TO DO => Transcribe the records below. Leave every word as it is.

[RECORDS TO USE — start]

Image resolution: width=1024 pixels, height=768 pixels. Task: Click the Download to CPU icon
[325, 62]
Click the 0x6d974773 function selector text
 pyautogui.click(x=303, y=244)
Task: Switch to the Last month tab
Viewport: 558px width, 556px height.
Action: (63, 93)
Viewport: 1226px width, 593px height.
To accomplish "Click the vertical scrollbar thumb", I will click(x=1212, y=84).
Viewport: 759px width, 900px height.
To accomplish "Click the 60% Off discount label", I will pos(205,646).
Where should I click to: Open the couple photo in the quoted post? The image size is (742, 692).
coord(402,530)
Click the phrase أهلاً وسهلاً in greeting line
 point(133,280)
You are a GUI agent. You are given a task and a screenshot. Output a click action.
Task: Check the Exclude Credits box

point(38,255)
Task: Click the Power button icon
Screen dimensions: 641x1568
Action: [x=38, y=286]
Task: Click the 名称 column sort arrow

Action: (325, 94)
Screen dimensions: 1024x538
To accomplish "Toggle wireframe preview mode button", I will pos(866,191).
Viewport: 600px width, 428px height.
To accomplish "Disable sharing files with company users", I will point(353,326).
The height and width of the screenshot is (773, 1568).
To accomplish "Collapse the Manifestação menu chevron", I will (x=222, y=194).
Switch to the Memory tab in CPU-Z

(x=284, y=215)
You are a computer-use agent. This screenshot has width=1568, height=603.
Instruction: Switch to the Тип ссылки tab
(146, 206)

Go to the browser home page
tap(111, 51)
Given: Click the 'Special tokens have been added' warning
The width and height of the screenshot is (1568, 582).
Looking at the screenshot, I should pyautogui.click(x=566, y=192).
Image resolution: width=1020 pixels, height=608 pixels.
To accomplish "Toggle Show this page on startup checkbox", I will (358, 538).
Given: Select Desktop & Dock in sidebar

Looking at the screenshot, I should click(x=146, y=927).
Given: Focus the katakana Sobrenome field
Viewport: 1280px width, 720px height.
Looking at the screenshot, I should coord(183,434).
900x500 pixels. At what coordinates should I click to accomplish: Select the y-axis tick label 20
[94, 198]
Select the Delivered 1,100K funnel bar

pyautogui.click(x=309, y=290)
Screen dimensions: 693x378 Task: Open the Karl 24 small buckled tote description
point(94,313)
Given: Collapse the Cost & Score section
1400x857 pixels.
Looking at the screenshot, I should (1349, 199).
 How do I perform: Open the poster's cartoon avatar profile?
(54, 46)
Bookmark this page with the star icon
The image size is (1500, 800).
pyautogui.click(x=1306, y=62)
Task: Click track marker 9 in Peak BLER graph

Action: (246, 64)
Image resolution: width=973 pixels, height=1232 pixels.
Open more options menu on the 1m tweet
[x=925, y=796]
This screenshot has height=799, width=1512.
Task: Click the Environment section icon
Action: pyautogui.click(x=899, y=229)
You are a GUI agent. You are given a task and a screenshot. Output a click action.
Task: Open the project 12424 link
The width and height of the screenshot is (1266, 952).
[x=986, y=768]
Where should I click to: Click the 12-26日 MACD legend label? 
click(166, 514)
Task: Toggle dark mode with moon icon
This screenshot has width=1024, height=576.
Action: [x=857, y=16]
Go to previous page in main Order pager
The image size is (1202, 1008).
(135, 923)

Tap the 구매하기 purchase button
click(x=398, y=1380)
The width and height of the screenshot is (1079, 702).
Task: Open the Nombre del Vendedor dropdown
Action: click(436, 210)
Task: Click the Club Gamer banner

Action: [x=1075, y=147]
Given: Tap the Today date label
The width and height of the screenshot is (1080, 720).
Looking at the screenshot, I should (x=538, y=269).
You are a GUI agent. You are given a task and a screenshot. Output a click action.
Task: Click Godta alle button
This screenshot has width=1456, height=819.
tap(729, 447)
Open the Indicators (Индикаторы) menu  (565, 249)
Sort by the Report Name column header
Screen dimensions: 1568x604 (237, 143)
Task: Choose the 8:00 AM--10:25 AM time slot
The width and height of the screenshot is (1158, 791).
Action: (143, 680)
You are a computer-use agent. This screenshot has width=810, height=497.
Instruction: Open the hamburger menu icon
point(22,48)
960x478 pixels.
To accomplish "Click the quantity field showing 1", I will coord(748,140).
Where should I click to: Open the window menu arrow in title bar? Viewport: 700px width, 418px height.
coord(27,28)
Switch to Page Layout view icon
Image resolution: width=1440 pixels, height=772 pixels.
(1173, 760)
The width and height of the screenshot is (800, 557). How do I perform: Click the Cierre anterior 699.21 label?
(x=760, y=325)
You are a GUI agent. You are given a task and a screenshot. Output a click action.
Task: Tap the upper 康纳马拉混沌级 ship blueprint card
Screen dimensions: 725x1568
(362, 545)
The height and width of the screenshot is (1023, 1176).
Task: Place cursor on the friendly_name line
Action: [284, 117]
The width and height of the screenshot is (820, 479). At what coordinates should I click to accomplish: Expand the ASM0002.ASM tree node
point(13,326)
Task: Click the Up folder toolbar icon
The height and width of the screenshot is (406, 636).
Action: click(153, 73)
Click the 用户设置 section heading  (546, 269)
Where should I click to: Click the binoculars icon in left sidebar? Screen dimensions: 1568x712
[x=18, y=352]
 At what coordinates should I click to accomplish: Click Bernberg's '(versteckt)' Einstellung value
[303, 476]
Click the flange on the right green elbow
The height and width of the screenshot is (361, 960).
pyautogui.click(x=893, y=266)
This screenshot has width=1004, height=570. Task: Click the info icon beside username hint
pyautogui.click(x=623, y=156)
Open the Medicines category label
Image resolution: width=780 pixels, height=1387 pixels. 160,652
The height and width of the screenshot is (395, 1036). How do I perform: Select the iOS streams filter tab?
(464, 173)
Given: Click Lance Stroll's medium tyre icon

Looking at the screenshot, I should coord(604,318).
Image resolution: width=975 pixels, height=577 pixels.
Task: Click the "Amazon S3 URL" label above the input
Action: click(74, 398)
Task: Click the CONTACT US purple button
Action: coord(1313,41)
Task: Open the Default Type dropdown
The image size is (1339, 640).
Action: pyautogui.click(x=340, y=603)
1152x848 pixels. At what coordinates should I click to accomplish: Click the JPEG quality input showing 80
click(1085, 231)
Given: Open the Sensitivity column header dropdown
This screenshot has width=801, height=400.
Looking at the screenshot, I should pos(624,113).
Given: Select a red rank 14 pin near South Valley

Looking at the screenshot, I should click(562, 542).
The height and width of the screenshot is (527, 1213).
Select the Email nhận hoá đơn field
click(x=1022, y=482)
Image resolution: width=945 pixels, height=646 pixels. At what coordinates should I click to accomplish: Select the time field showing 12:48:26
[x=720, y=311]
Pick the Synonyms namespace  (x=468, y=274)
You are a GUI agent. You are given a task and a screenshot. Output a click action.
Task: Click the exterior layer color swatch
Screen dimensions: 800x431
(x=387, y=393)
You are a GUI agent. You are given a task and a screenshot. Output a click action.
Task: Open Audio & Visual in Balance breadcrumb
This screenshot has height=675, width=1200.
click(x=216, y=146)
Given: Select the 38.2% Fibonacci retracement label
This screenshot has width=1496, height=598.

[RECORDS TO USE — finish]

ANSWER TO THIS EXERCISE =>
Image resolution: width=1024 pixels, height=768 pixels. Task: Click the Download to CPU icon
[325, 62]
Click the 0x6d974773 function selector text
 pyautogui.click(x=303, y=244)
Task: Switch to the Last month tab
Viewport: 558px width, 556px height.
Action: (63, 93)
Viewport: 1226px width, 593px height.
To accomplish "Click the vertical scrollbar thumb", I will click(x=1212, y=84).
Viewport: 759px width, 900px height.
To accomplish "Click the 60% Off discount label", I will pos(205,646).
Where should I click to: Open the couple photo in the quoted post? The image size is (742, 692).
coord(402,530)
Click the phrase أهلاً وسهلاً in greeting line
 point(133,280)
You are a GUI agent. You are given a task and a screenshot. Output a click action.
Task: Check the Exclude Credits box

point(38,255)
Task: Click the Power button icon
Screen dimensions: 641x1568
Action: [x=38, y=286]
Task: Click the 名称 column sort arrow

Action: (325, 94)
Screen dimensions: 1024x538
To accomplish "Toggle wireframe preview mode button", I will pos(866,191).
Viewport: 600px width, 428px height.
To accomplish "Disable sharing files with company users", I will point(353,326).
The height and width of the screenshot is (773, 1568).
To accomplish "Collapse the Manifestação menu chevron", I will (x=222, y=194).
Switch to the Memory tab in CPU-Z

(x=284, y=215)
You are a computer-use agent. This screenshot has width=1568, height=603.
Instruction: Switch to the Тип ссылки tab
(146, 206)

Go to the browser home page
tap(111, 51)
Given: Click the 'Special tokens have been added' warning
The width and height of the screenshot is (1568, 582).
Looking at the screenshot, I should pyautogui.click(x=566, y=192).
Image resolution: width=1020 pixels, height=608 pixels.
To accomplish "Toggle Show this page on startup checkbox", I will (358, 538).
Given: Select Desktop & Dock in sidebar

Looking at the screenshot, I should click(x=146, y=927).
Given: Focus the katakana Sobrenome field
Viewport: 1280px width, 720px height.
Looking at the screenshot, I should coord(183,434).
900x500 pixels. At what coordinates should I click to accomplish: Select the y-axis tick label 20
[94, 198]
Select the Delivered 1,100K funnel bar

pyautogui.click(x=309, y=290)
Screen dimensions: 693x378 Task: Open the Karl 24 small buckled tote description
point(94,313)
Given: Collapse the Cost & Score section
1400x857 pixels.
Looking at the screenshot, I should (1349, 199).
 How do I perform: Open the poster's cartoon avatar profile?
(54, 46)
Bookmark this page with the star icon
The image size is (1500, 800).
pyautogui.click(x=1306, y=62)
Task: Click track marker 9 in Peak BLER graph

Action: (246, 64)
Image resolution: width=973 pixels, height=1232 pixels.
Open more options menu on the 1m tweet
[x=925, y=796]
This screenshot has height=799, width=1512.
Task: Click the Environment section icon
Action: pyautogui.click(x=899, y=229)
You are a GUI agent. You are given a task and a screenshot. Output a click action.
Task: Open the project 12424 link
The width and height of the screenshot is (1266, 952).
[x=986, y=768]
Where should I click to: Click the 12-26日 MACD legend label? 
click(166, 514)
Task: Toggle dark mode with moon icon
This screenshot has width=1024, height=576.
Action: [x=857, y=16]
Go to previous page in main Order pager
The image size is (1202, 1008).
(135, 923)

Tap the 구매하기 purchase button
click(x=398, y=1380)
The width and height of the screenshot is (1079, 702).
Task: Open the Nombre del Vendedor dropdown
Action: click(436, 210)
Task: Click the Club Gamer banner

Action: [x=1075, y=147]
Given: Tap the Today date label
The width and height of the screenshot is (1080, 720).
Looking at the screenshot, I should (x=538, y=269).
You are a GUI agent. You are given a task and a screenshot. Output a click action.
Task: Click Godta alle button
This screenshot has width=1456, height=819.
tap(729, 447)
Open the Indicators (Индикаторы) menu  (565, 249)
Sort by the Report Name column header
Screen dimensions: 1568x604 (237, 143)
Task: Choose the 8:00 AM--10:25 AM time slot
The width and height of the screenshot is (1158, 791).
Action: (143, 680)
You are a computer-use agent. This screenshot has width=810, height=497.
Instruction: Open the hamburger menu icon
point(22,48)
960x478 pixels.
To accomplish "Click the quantity field showing 1", I will coord(748,140).
Where should I click to: Open the window menu arrow in title bar? Viewport: 700px width, 418px height.
coord(27,28)
Switch to Page Layout view icon
Image resolution: width=1440 pixels, height=772 pixels.
(1173, 760)
The width and height of the screenshot is (800, 557). How do I perform: Click the Cierre anterior 699.21 label?
(x=760, y=325)
You are a GUI agent. You are given a task and a screenshot. Output a click action.
Task: Tap the upper 康纳马拉混沌级 ship blueprint card
Screen dimensions: 725x1568
(362, 545)
The height and width of the screenshot is (1023, 1176).
Task: Place cursor on the friendly_name line
Action: [284, 117]
The width and height of the screenshot is (820, 479). At what coordinates should I click to accomplish: Expand the ASM0002.ASM tree node
point(13,326)
Task: Click the Up folder toolbar icon
The height and width of the screenshot is (406, 636).
Action: click(153, 73)
Click the 用户设置 section heading  (546, 269)
Where should I click to: Click the binoculars icon in left sidebar? Screen dimensions: 1568x712
[x=18, y=352]
 At what coordinates should I click to accomplish: Click Bernberg's '(versteckt)' Einstellung value
[303, 476]
Click the flange on the right green elbow
The height and width of the screenshot is (361, 960).
pyautogui.click(x=893, y=266)
This screenshot has width=1004, height=570. Task: Click the info icon beside username hint
pyautogui.click(x=623, y=156)
Open the Medicines category label
Image resolution: width=780 pixels, height=1387 pixels. 160,652
The height and width of the screenshot is (395, 1036). How do I perform: Select the iOS streams filter tab?
(464, 173)
Given: Click Lance Stroll's medium tyre icon

Looking at the screenshot, I should coord(604,318).
Image resolution: width=975 pixels, height=577 pixels.
Task: Click the "Amazon S3 URL" label above the input
Action: click(74, 398)
Task: Click the CONTACT US purple button
Action: coord(1313,41)
Task: Open the Default Type dropdown
The image size is (1339, 640).
Action: pyautogui.click(x=340, y=603)
1152x848 pixels. At what coordinates should I click to accomplish: Click the JPEG quality input showing 80
click(1085, 231)
Given: Open the Sensitivity column header dropdown
This screenshot has width=801, height=400.
Looking at the screenshot, I should pos(624,113).
Given: Select a red rank 14 pin near South Valley

Looking at the screenshot, I should click(562, 542).
The height and width of the screenshot is (527, 1213).
Select the Email nhận hoá đơn field
click(x=1022, y=482)
Image resolution: width=945 pixels, height=646 pixels. At what coordinates should I click to accomplish: Select the time field showing 12:48:26
[x=720, y=311]
Pick the Synonyms namespace  (x=468, y=274)
You are a GUI agent. You are given a task and a screenshot. Output a click action.
Task: Click the exterior layer color swatch
Screen dimensions: 800x431
(x=387, y=393)
You are a GUI agent. You are given a task and a screenshot. Output a click action.
Task: Open Audio & Visual in Balance breadcrumb
This screenshot has height=675, width=1200.
click(x=216, y=146)
Given: Select the 38.2% Fibonacci retracement label
This screenshot has width=1496, height=598.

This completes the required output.